/---

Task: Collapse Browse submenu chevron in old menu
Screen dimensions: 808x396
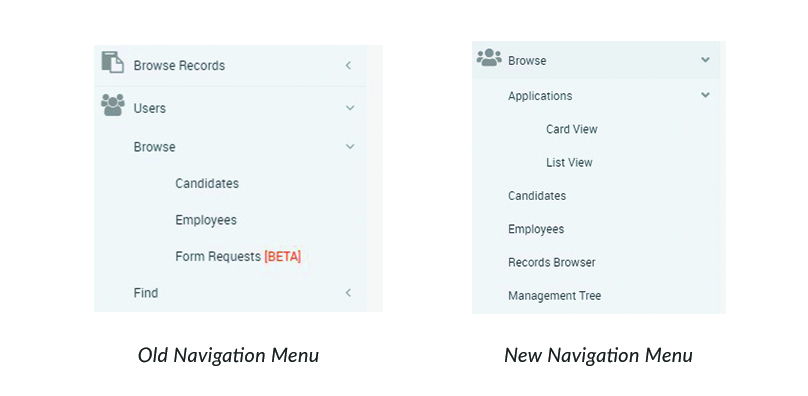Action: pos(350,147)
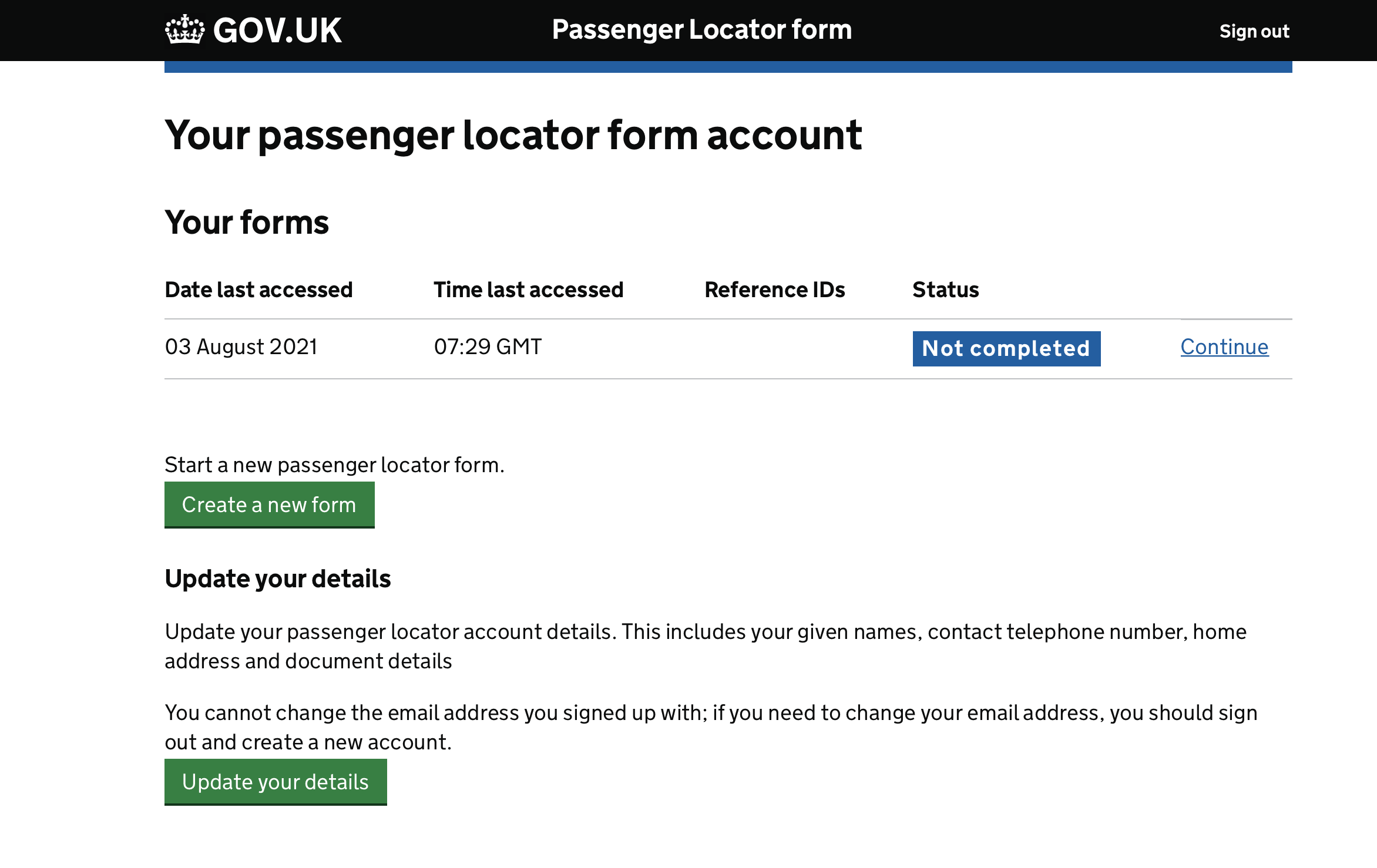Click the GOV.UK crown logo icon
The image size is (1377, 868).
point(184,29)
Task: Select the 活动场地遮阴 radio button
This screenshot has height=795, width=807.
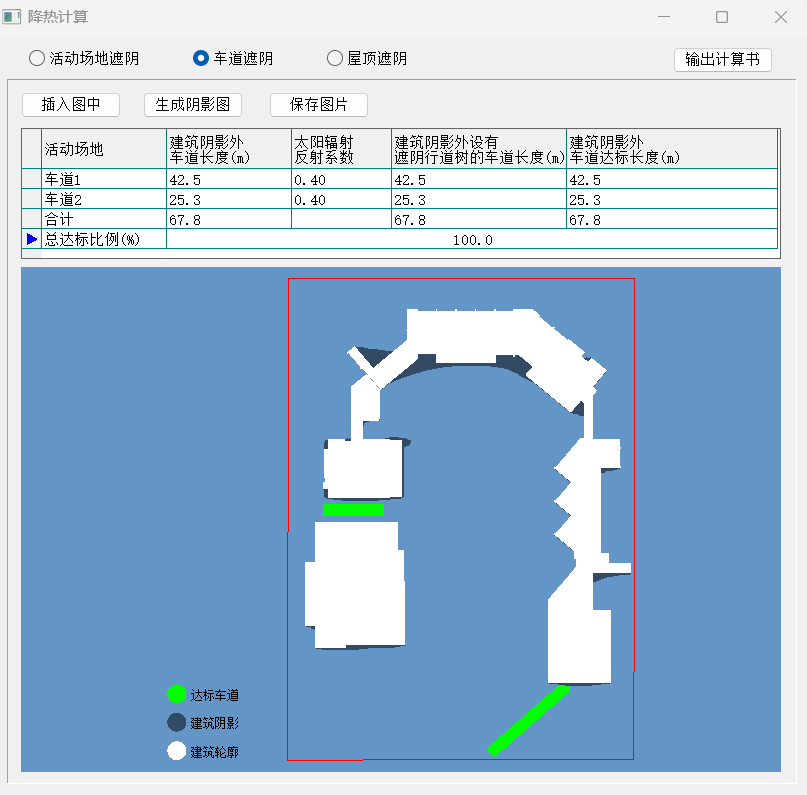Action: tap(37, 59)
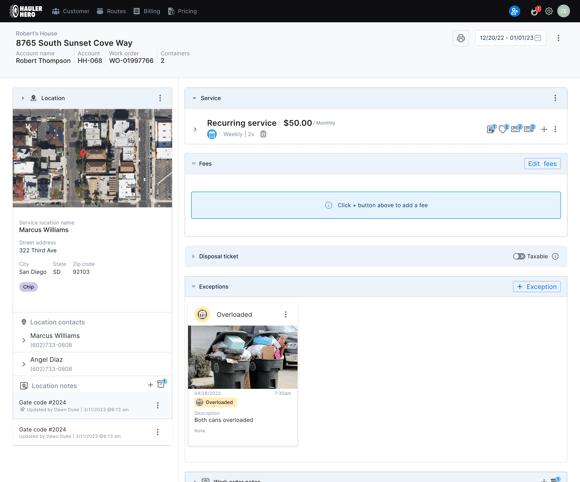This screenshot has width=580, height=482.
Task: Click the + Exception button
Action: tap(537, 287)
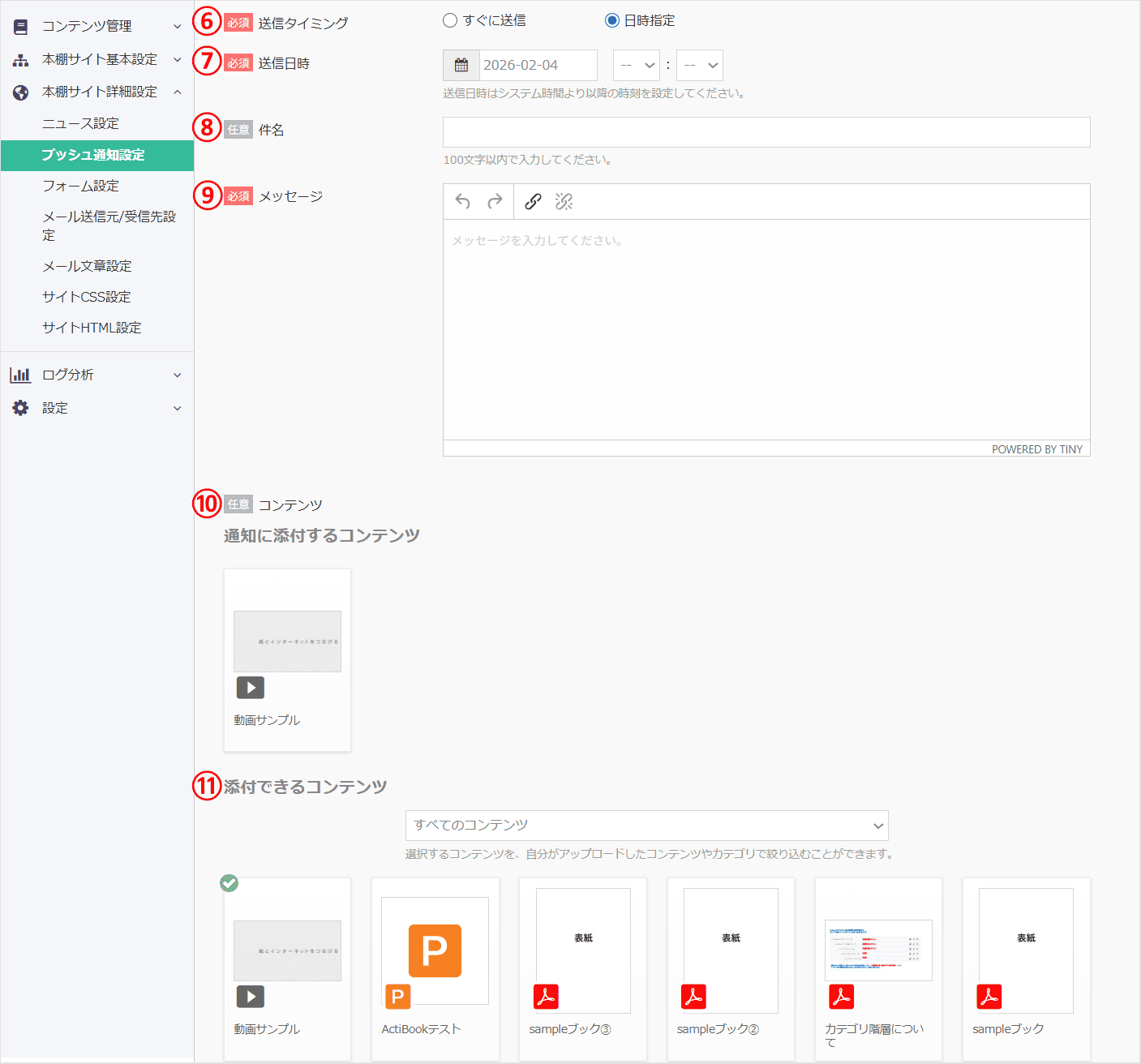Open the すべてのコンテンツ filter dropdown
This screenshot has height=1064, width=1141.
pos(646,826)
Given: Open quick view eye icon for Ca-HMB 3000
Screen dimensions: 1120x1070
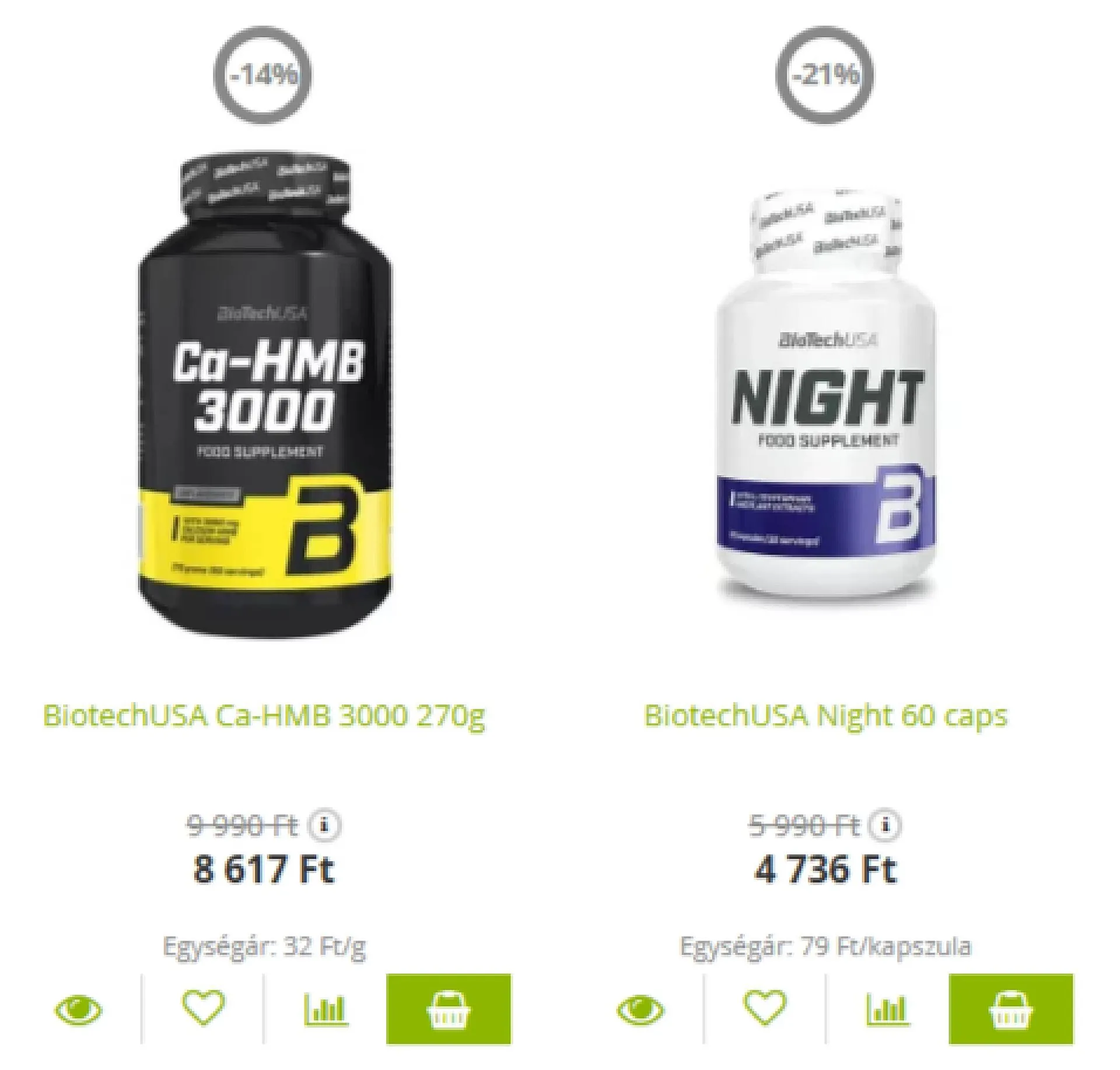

\---

◆ REQUIREMENT ◆
Write the data above out again exactly, every line of it, and exclude the pictures.

◆ RESULT FOR THIS EXERCISE ◆
Task: Collapse Browse submenu chevron in old menu
Screen dimensions: 808x396
Action: pos(350,147)
Click the GOV.UK crown logo icon
The image size is (1377, 868).
point(184,29)
Task: Select the 活动场地遮阴 radio button
This screenshot has height=795, width=807.
Action: tap(37, 59)
This screenshot has width=580, height=482.
Task: Click the + Exception button
Action: tap(537, 287)
Open the すべてのコンテンツ filter dropdown
This screenshot has height=1064, width=1141.
pos(646,826)
Given: Open quick view eye icon for Ca-HMB 3000
Screen dimensions: 1120x1070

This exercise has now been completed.